Your task =
Determine how many lines in the records hold "agent", and give that number with nothing added.

Source data =
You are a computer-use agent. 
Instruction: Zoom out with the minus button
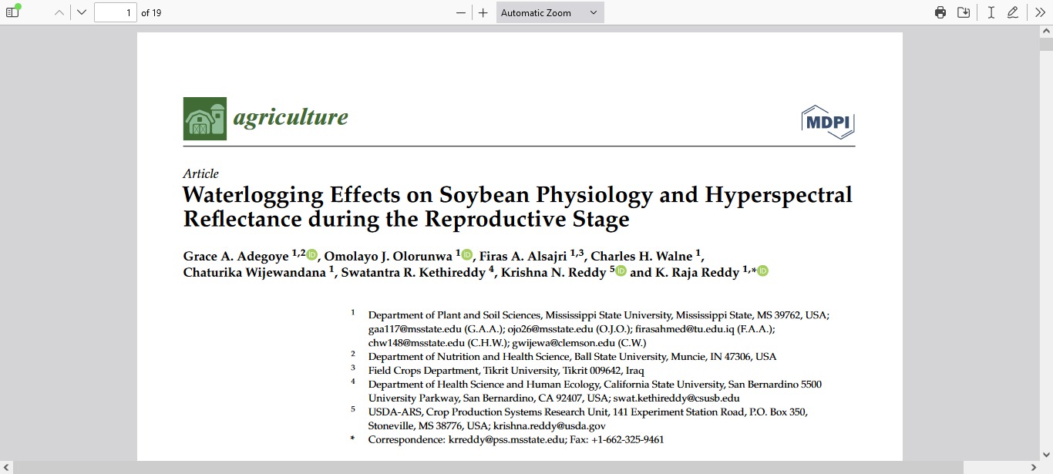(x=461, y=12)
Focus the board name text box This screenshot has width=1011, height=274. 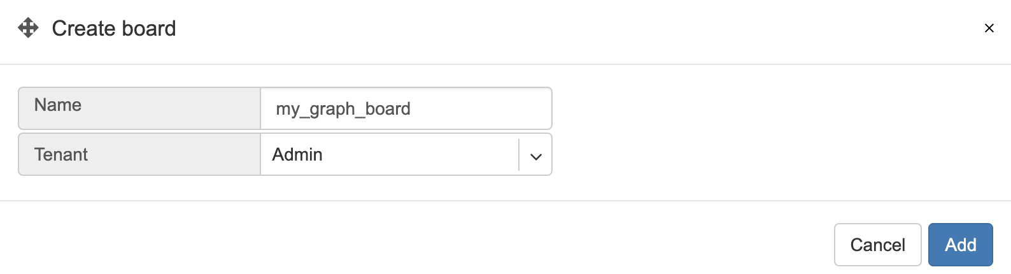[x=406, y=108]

---

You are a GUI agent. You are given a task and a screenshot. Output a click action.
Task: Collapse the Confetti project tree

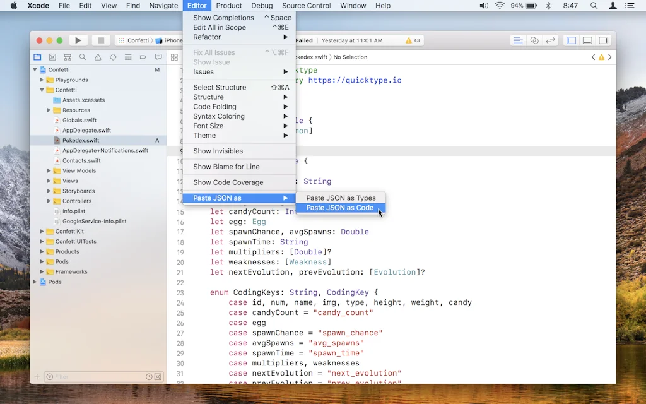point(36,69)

--

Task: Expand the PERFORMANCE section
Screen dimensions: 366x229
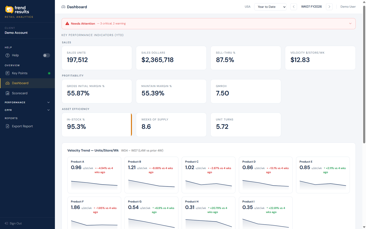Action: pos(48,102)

Task result =
2